EXERCISE INPUT:
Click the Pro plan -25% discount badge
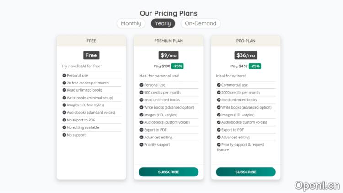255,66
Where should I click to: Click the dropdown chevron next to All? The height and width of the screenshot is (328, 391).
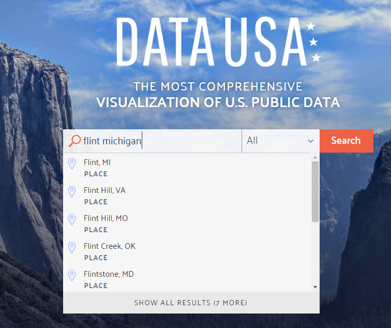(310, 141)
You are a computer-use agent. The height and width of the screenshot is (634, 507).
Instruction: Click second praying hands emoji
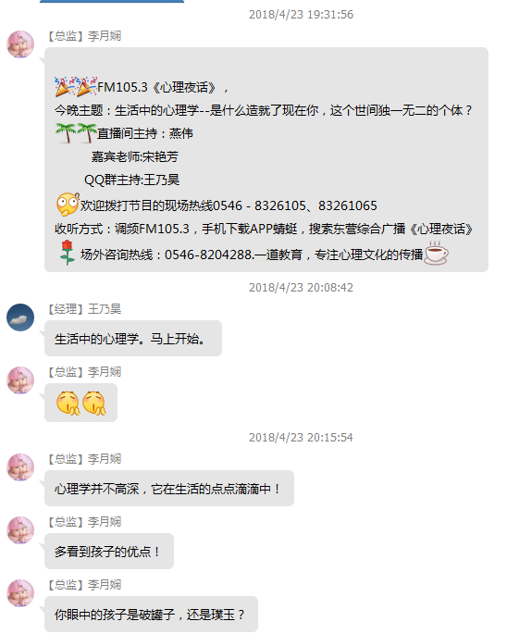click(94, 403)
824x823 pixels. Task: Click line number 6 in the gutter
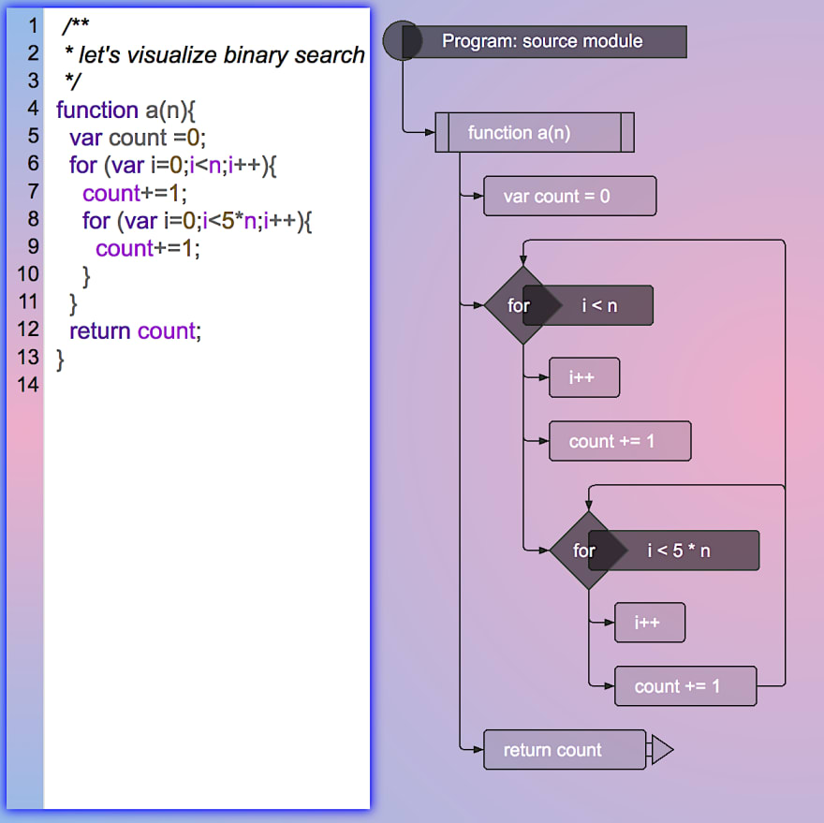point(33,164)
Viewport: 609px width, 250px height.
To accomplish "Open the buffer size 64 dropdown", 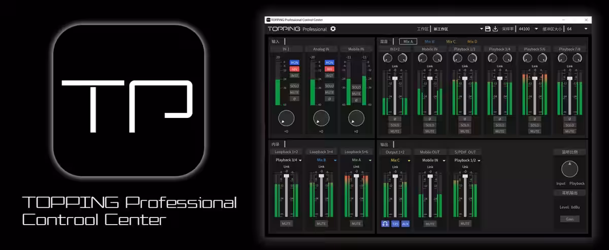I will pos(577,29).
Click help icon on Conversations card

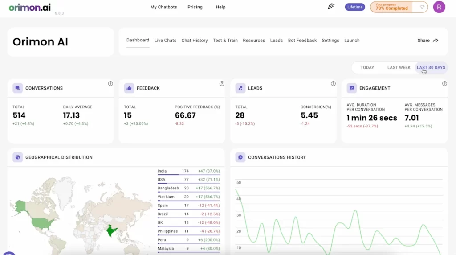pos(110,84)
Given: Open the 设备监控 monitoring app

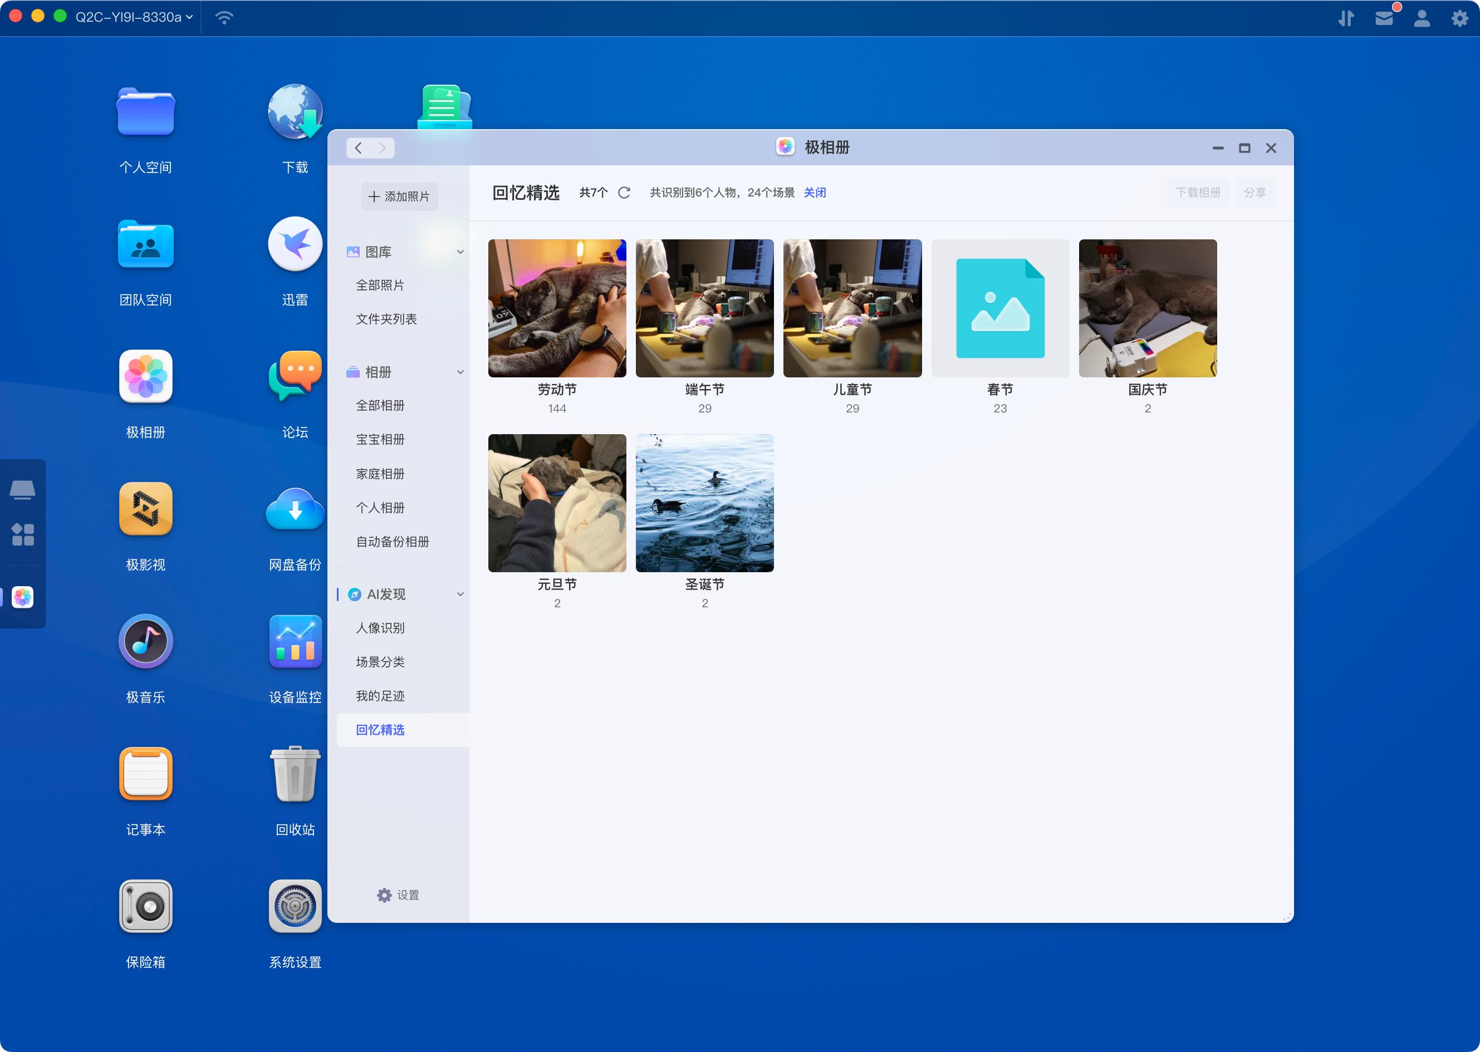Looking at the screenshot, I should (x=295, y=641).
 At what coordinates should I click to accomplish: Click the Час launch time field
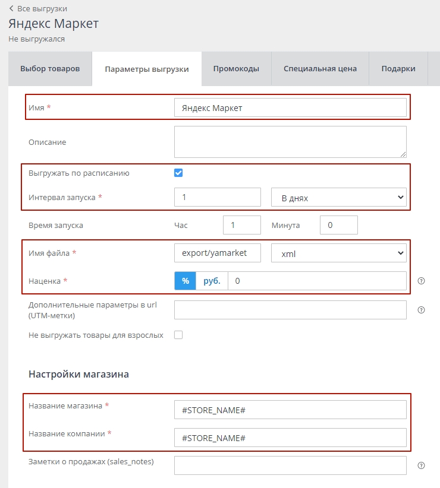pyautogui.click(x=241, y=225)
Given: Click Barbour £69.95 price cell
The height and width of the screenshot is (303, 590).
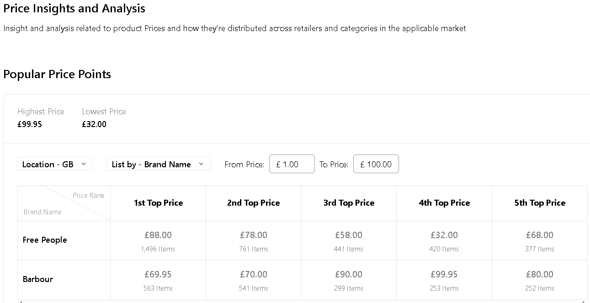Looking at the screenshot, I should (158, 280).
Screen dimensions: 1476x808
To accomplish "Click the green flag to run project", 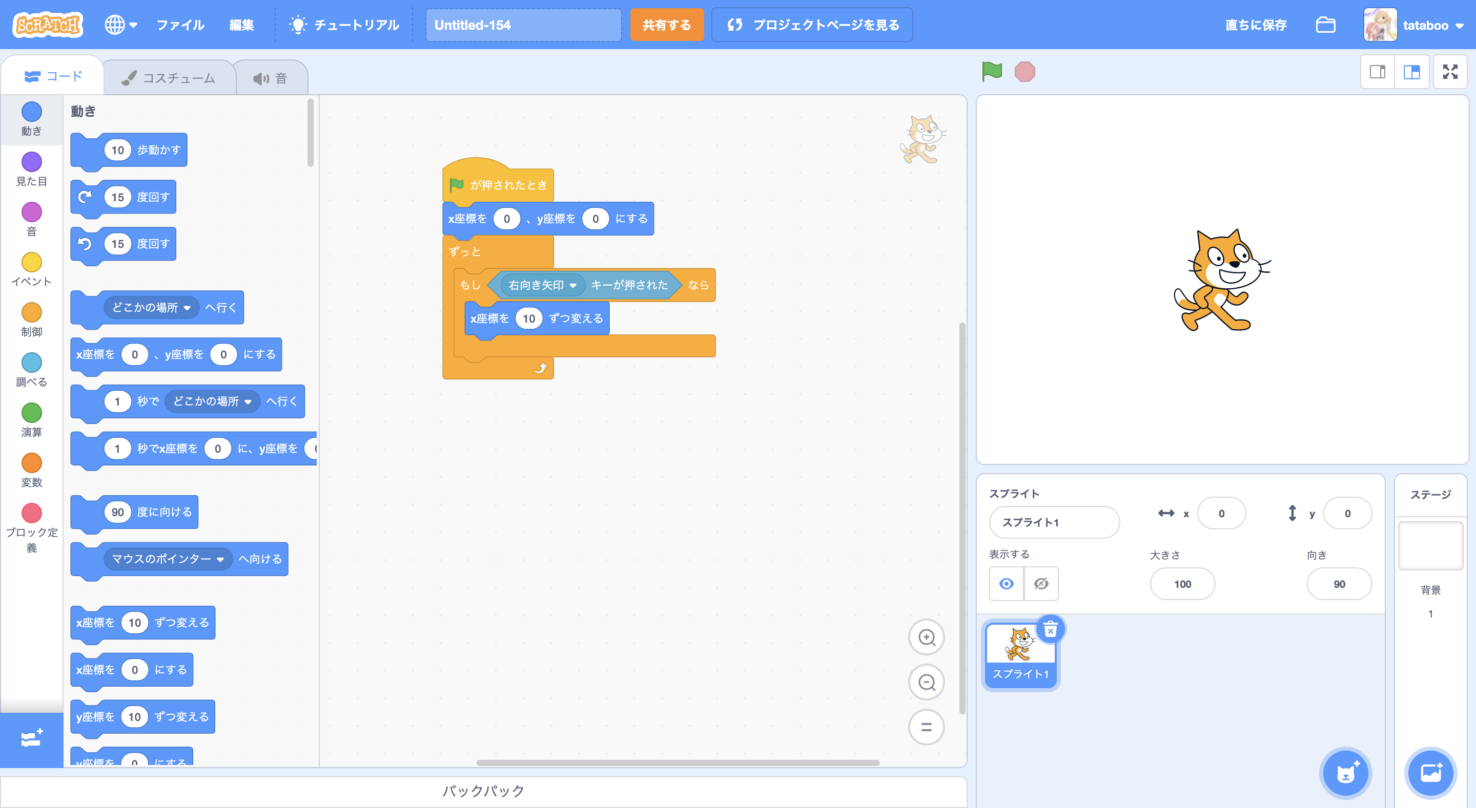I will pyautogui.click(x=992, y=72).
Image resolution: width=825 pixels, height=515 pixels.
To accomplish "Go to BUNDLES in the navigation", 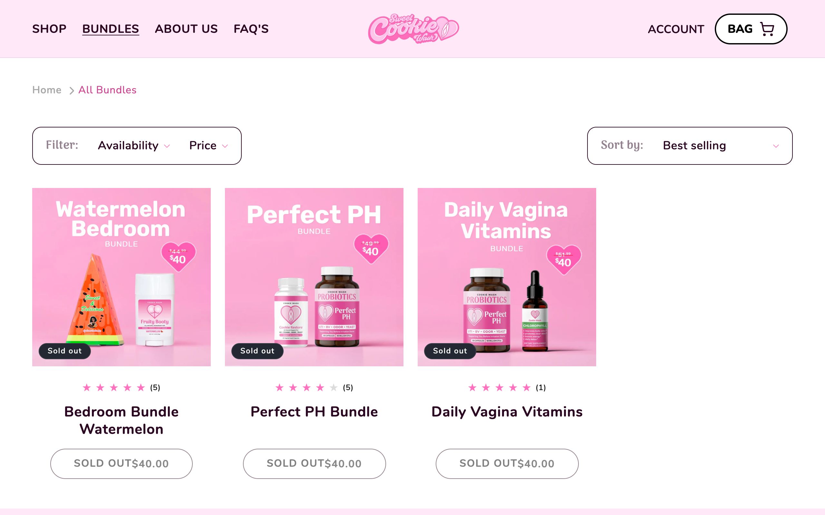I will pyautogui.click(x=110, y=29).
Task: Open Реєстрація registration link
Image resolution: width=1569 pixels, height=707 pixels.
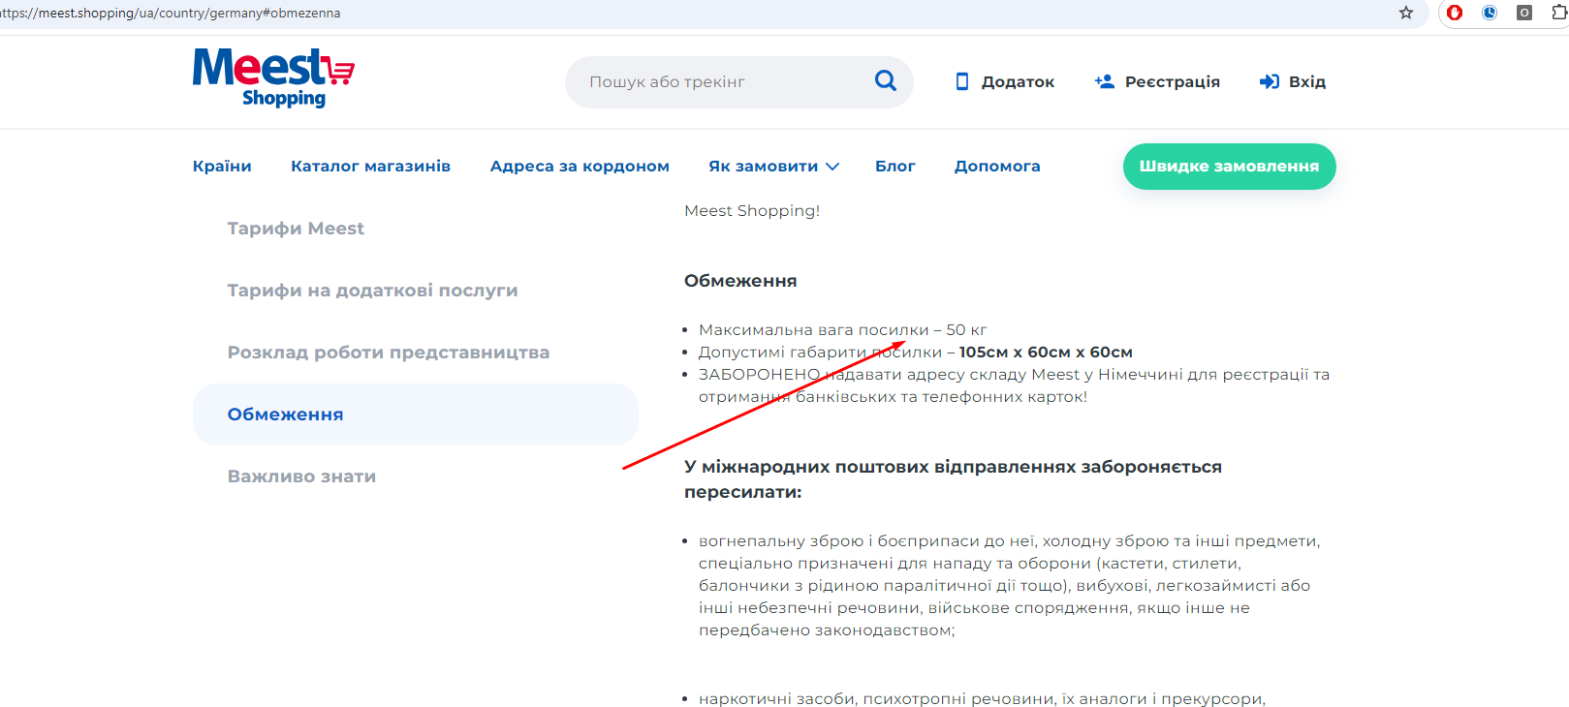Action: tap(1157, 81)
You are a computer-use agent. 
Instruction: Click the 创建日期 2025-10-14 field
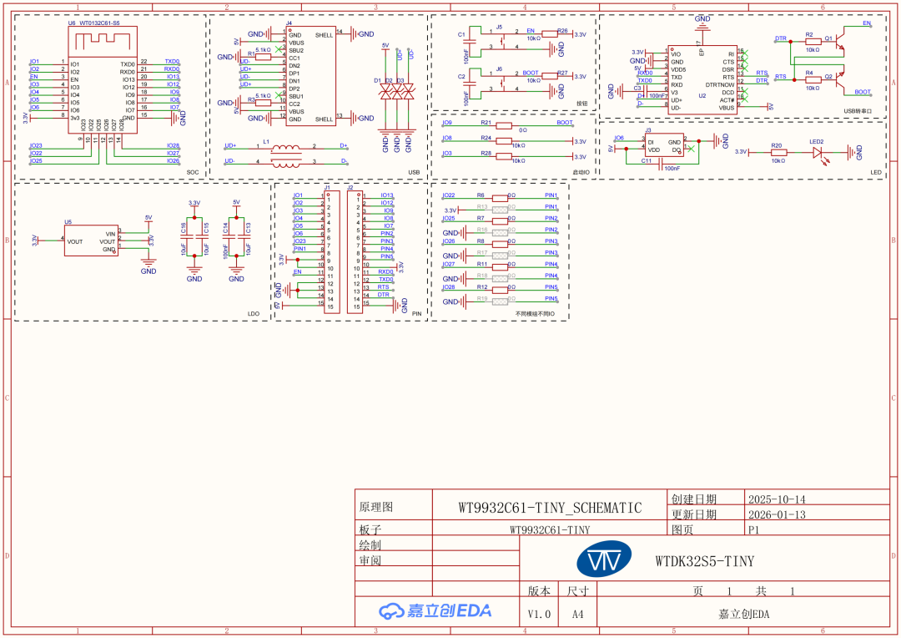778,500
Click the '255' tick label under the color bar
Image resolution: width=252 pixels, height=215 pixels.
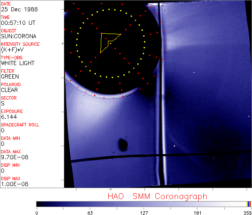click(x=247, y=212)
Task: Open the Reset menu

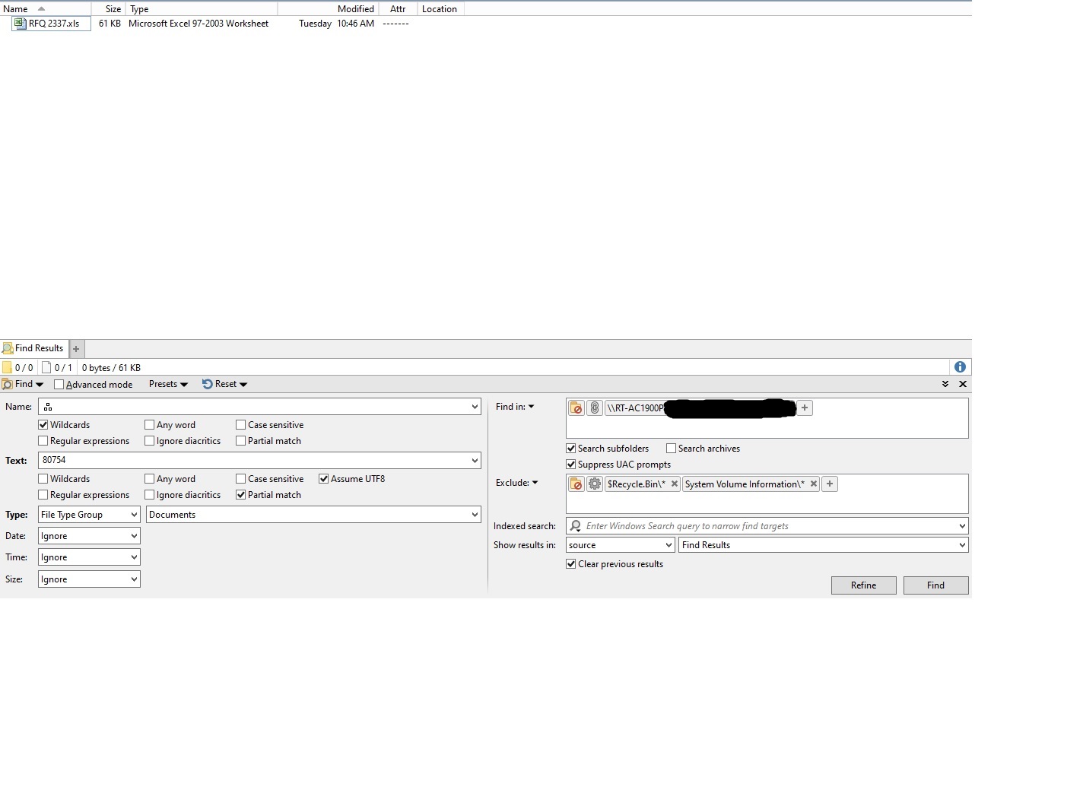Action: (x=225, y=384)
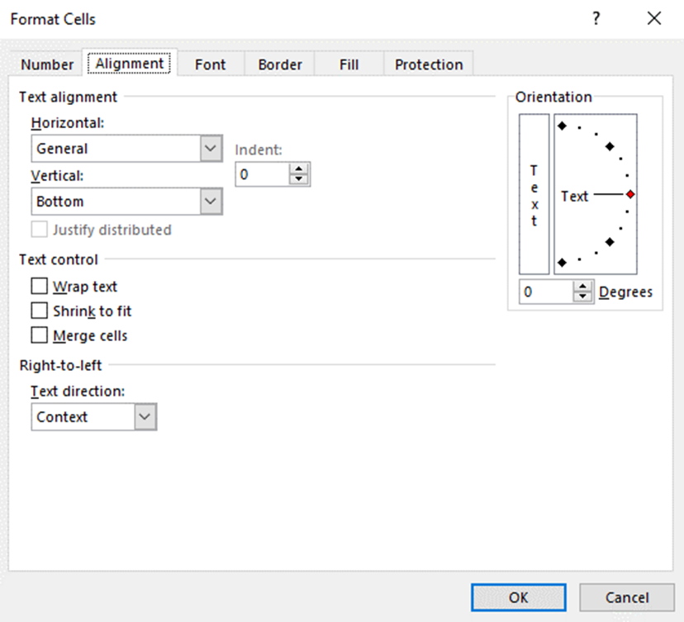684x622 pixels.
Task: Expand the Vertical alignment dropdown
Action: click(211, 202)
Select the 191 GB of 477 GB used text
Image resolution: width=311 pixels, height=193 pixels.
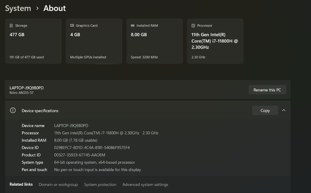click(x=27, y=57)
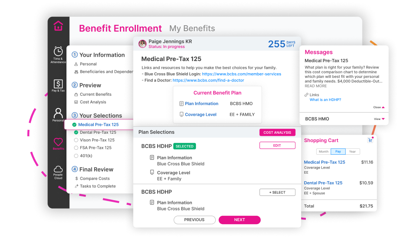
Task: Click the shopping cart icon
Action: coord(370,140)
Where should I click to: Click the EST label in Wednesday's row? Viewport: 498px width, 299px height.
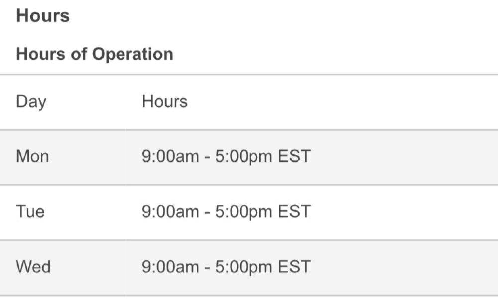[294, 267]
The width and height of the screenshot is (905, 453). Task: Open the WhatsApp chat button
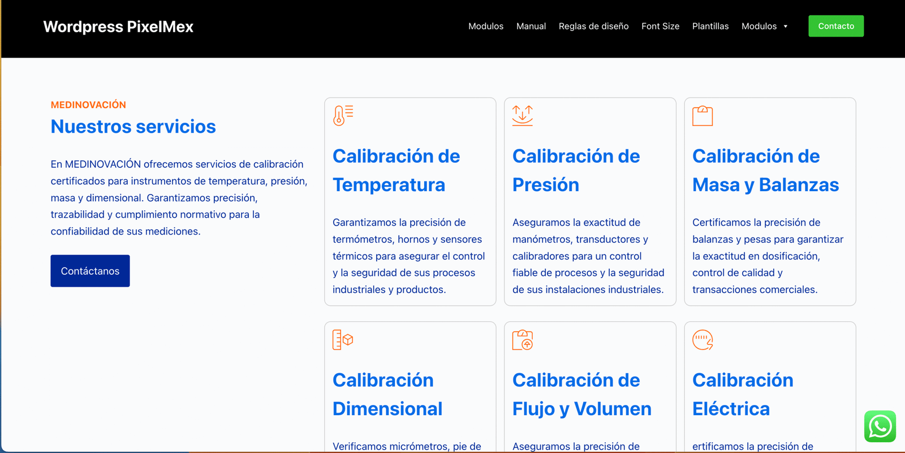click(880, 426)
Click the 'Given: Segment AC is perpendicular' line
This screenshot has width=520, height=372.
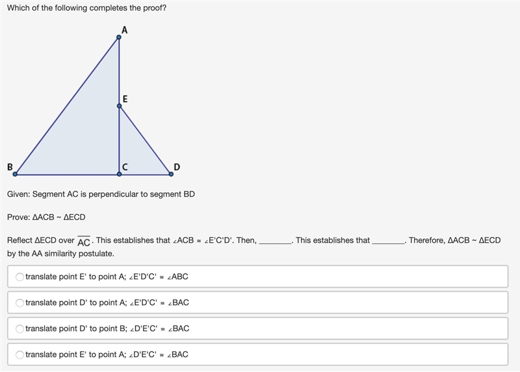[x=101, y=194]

TASK DETAILS: Reproduce the items, starting at the very first one and ending at the line that contains "click(94, 403)". Leave the pictures out.

FINISHED ANSWER:
Click the Pro plan -25% discount badge
255,66
Where should I click to: Click the dropdown chevron next to All? The height and width of the screenshot is (328, 391).
(310, 141)
You are a computer-use agent. The height and width of the screenshot is (634, 507).
Instruction: Click second praying hands emoji
click(94, 403)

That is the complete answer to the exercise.